Mining icon gets tourism seal of approval

CELEBRATION -- volunteers (from left) Bob Gow, Malcolm Carter and Ida Curtis receive the Visit England Accreditation from (right) Notts County Council chairman, Coun Keith Walker (Con) -- DISPIC NHUD11-2425-1
CELEBRATION -- volunteers (from left) Bob Gow, Malcolm Carter and Ida Curtis receive the Visit England Accreditation from (right) Notts County Council chairman, Coun Keith Walker (Con) -- DISPIC NHUD11-2425-1

THE BESTWOOD winding engine house — an iconic symbol of the Dispatch district’s mining heritage — has been nationally recognised in its new life as a tourist attraction.

The steam-powered engine and its building were part of the former Bestwood Colliery in Bestwood Village and once helped the pit to a lofty position as the most productive mine in the world.

But with the demise of the colliery in the late 1960s, the historic landmark fell into a state of disrepair.

For almost two decades, the only reason it survived was the dedication of a group of volunteers, led by former Bestwood miner and ex-Ashfield District councillor Bob Gow, of Hucknall.
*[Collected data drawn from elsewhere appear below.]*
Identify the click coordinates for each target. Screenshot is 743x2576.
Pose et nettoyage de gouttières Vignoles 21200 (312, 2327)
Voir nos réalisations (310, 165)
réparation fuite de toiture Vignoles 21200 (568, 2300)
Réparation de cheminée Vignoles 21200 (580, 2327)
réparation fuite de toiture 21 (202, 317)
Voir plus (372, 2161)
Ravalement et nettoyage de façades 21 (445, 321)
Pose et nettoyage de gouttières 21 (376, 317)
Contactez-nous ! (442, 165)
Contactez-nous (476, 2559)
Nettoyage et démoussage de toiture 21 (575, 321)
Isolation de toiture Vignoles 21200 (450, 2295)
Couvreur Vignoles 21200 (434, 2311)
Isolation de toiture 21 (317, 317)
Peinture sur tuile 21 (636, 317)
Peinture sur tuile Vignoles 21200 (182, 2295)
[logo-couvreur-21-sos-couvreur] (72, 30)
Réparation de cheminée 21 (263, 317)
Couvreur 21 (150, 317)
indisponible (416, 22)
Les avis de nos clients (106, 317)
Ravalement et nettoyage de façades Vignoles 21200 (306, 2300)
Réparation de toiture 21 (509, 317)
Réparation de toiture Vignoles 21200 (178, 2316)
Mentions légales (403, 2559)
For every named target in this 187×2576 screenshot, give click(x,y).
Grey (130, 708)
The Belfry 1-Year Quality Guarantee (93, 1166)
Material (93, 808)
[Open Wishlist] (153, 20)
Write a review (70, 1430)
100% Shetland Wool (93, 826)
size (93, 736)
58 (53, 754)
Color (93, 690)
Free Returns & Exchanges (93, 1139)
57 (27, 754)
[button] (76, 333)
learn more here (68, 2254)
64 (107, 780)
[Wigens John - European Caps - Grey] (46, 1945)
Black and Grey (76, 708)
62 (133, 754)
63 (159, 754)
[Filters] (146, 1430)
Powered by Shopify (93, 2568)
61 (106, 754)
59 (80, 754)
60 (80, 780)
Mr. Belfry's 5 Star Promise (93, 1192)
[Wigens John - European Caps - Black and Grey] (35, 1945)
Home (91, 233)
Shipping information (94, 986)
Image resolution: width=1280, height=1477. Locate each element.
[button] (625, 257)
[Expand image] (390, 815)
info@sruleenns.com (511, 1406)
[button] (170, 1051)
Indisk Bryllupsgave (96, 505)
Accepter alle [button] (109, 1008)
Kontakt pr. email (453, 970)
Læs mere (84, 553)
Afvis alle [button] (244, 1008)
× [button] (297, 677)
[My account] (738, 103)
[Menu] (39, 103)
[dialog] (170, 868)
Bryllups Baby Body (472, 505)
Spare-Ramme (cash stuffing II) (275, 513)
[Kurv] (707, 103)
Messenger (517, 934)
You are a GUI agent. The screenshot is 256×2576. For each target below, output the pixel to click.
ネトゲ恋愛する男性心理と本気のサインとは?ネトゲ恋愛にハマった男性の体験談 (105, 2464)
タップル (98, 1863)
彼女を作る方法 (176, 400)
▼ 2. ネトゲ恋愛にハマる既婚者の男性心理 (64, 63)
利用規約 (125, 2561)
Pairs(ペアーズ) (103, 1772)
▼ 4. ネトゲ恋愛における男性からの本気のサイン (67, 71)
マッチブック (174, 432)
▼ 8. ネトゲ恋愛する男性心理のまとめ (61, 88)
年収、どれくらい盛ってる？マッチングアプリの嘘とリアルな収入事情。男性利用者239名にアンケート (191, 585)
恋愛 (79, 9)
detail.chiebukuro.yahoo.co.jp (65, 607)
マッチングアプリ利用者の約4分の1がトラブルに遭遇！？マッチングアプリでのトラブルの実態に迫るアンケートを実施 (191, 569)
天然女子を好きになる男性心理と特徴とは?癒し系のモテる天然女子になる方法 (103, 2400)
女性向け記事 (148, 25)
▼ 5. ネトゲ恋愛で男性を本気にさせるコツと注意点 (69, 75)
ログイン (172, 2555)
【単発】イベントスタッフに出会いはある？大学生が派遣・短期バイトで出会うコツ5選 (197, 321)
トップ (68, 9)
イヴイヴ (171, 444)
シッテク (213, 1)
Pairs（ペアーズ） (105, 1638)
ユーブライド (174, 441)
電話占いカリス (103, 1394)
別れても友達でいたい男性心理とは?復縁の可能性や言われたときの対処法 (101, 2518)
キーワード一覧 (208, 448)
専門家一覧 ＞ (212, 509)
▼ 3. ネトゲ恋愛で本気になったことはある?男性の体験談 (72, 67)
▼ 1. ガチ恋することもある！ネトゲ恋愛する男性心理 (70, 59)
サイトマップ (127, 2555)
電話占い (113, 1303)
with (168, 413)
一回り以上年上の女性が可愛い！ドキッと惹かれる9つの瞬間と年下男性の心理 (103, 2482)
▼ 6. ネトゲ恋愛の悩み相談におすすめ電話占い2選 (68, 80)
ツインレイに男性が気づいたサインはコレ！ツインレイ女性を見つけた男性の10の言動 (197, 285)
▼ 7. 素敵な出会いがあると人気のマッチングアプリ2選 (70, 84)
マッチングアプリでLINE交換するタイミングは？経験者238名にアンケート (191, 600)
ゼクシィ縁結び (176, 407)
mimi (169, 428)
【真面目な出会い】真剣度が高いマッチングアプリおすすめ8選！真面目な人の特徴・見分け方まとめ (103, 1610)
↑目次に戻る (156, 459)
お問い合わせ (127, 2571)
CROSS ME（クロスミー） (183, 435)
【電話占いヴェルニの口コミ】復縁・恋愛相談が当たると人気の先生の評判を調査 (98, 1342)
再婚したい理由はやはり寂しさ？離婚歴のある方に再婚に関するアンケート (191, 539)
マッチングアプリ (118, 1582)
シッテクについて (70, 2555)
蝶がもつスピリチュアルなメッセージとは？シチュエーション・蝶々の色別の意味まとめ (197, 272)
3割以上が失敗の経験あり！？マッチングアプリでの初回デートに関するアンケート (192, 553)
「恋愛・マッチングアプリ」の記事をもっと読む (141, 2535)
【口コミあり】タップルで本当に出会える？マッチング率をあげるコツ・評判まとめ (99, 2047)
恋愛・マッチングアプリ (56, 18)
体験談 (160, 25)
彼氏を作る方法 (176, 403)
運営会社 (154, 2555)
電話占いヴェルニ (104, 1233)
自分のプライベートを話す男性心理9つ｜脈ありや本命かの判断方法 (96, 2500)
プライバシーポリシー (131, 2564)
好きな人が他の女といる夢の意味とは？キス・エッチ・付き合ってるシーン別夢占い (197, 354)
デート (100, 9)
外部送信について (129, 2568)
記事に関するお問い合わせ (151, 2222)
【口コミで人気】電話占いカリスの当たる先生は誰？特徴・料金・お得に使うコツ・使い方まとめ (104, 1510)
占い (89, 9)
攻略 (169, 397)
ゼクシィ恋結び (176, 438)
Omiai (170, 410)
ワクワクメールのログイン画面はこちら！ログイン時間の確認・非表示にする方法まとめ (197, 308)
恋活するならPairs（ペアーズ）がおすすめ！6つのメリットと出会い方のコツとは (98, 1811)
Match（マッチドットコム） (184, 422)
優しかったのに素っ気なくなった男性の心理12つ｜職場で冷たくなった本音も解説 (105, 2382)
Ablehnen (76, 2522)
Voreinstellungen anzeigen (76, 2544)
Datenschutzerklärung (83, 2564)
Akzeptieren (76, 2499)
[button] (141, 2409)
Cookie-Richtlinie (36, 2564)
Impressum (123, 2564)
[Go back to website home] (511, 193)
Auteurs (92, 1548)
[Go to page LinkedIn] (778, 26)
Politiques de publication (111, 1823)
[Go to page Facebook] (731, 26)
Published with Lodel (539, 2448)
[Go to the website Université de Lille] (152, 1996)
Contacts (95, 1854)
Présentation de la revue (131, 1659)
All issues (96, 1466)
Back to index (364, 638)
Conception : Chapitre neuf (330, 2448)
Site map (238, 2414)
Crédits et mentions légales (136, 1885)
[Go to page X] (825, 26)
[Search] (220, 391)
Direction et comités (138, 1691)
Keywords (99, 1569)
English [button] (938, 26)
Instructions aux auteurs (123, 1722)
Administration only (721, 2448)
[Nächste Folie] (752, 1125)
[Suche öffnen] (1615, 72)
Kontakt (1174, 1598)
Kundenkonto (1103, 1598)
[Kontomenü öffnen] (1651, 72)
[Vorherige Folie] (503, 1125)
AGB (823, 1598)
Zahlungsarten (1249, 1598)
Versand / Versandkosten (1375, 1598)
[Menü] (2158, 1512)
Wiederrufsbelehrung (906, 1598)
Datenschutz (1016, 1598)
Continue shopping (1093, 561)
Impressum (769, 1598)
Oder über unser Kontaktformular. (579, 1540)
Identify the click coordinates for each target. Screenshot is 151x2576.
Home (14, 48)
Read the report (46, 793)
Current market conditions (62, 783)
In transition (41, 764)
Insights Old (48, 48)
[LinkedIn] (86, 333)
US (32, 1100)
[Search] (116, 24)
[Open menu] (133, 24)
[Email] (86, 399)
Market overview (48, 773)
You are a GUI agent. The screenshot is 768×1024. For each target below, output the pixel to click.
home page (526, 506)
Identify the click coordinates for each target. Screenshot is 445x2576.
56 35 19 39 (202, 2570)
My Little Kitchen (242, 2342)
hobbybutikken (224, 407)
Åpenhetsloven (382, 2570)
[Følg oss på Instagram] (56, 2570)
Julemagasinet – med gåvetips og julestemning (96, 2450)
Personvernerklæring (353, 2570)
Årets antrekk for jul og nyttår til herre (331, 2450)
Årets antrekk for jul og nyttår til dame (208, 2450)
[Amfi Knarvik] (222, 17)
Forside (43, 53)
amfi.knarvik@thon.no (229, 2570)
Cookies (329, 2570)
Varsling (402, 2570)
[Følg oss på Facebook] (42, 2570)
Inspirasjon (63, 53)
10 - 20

It was finally transformed in 2009/2010 into a visitor and education centre as part of a £2.4 million project, backed by Notts County Council and the Heritage Lottery Fund.

Now it has been officially endorsed by the national tourism body, Visit England, with accreditation under the Places of Interest Quality Assurance Scheme (PIQAS).

The accolade is given to small attractions meeting high standards of customer care and providing an excellent visitor-experience.

An undercover ‘mystery shopper’ visited the winding engine house, which stands within the grounds of Bestwood Country Park, earlier this year to check out its qualities.

Coun John Cottee (Con), lead member for culture and community at the county council, said: “The Bestwood winding engine house provides a fascinating insight into Nottinghamshire’s mining heritage and is fully deserving of this accolade.

“The award is testament to the hard work, dedication and knowledge of the volunteers at the engine house who make visitors’ experiences so interesting.”

To complete a special week for the winding engine house volunteers, their group has also been shortlisted in the prestigious English Heritage Angel Awards.

Sixteen finalists have been chosen from 200 entries, with the Bestwood group one of the forerunners in the ‘Best Rescue Of An Industrial Building Or Site’ category.

The head of the awards is Andrew Lloyd-Webber, and the winners will be announced at a star-studded ceremony at the Palace Theatre in London on Monday October 31.